Review: Charlie Louvin, Charlie Louvin

Satan Is Real is probably the only album that is in both John Waters’s and Pat Robertson’s record collections.

Charlie Louvin, Charlie LouvinDepending on your politics or aesthetic principles, the cover art for the Louvin Brothers’s Satan Is Real is either the greatest example of awkwardly accidental kitsch genius or pop-culture Evangelicalism at its most pathetic. The cover in question depicts the Louvins in lily-white suits to match their Christian souls—to paraphrase Jerri Blank—testifying in front of a giant cardboard devil, whose cartoonishness anticipates the album artwork of any number of Ronnie James Dio records and South Park’s Saddam Hussein-adoring prince of darkness. So Satan Is Real is probably the only album that is in both John Waters’s and Pat Robertson’s record collections.

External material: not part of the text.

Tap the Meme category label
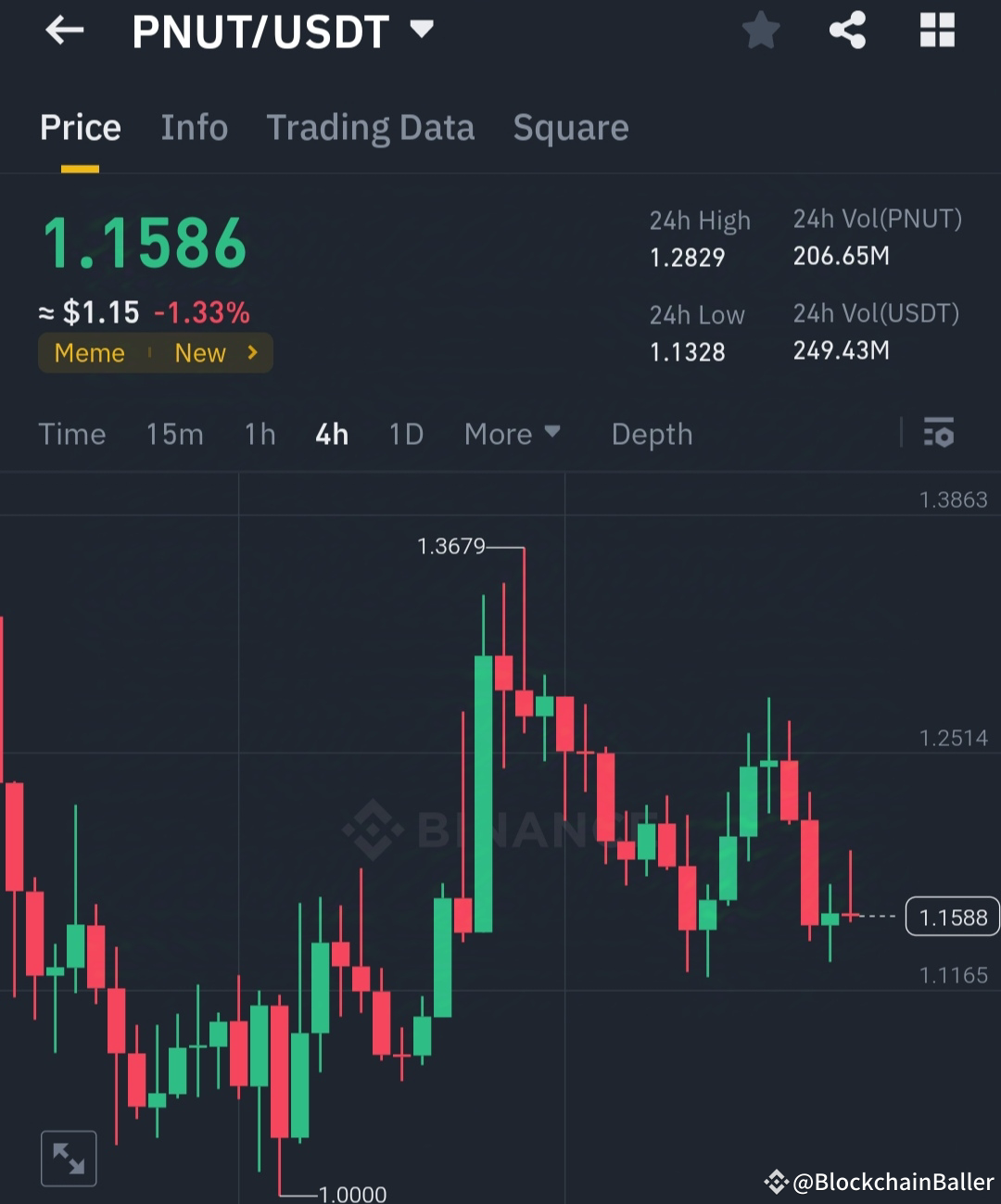The width and height of the screenshot is (1001, 1204). 89,352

It’s easy, or maybe just overly cynical, to attribute the album’s popularity with the indie-rock and alt-country scenes to its bizarre cover (which earned the Louvins an entry in the Incredibly Strange Music book series as well as the Country Music Hall of Fame). Regardless, everyone from Gram Parsons to Uncle Tupelo to Jack White has covered Satan’s tunes, and the new self-titled release by the 80-year-old Charlie Louvin features whipper-snapping members of Lambchop, Superchunk, Clem Snide, and Bright Eyes. So Charlie Louvin, which features only one new song alongside 11 well-worn favorites, would probably pass by unnoticed if it didn’t pander to hipsters. Seriously, when Louvin has released literally dozens of recordings of “Great Atomic Power,” is there really a void that must be filled by a duet with Jeff Tweedy?

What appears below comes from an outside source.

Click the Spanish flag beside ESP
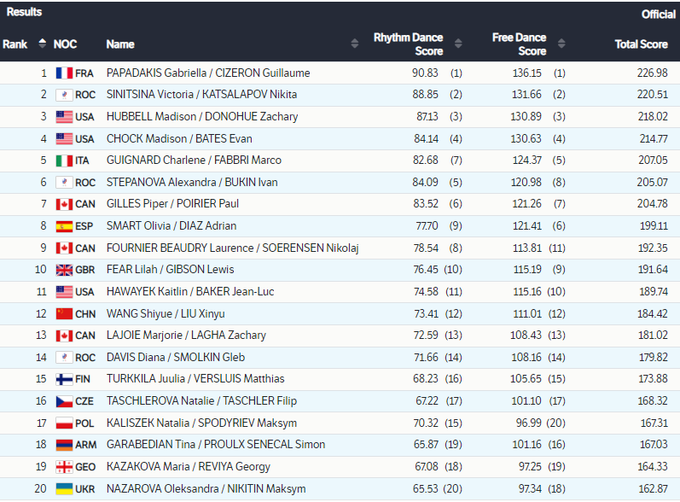The width and height of the screenshot is (680, 502). [x=65, y=226]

All great evangelists and prophets, from Elijah to Lenny Bruce, point out the weaknesses in others by marketing their own self-confidence, and therein lies the power of Satan Is Real and Louvin’s other gospel records. But producer Mark Nevers has taken Rick Rubin’s cue, and by capitalizing on every one of Louvin’s croaks and wavers, it all seems a little less convincing, perhaps exploitative, when Clem Snide’s goofball frontman Eef Bazalay croons “The Christian Life” alongside a straight-up elderly sounding Louvin. Far be it for me to tell the guy with as much gospel street cred as Nevers (he’s mixed Michael W. Smith, for Christ’s sake) how to do his job, but since he also engineered Lou Barlow’s horrible Emoh, here goes: Charlie Louvin drops the ball on all the cuts from Satan Is Real. “Kneeling Drunkard’s Plea,” “Christian Life,” and “Atomic Power” should make the listener feel terrified for their mortal soul; hearing Louvin more or less pounding weakly at death’s door just makes me feel sad.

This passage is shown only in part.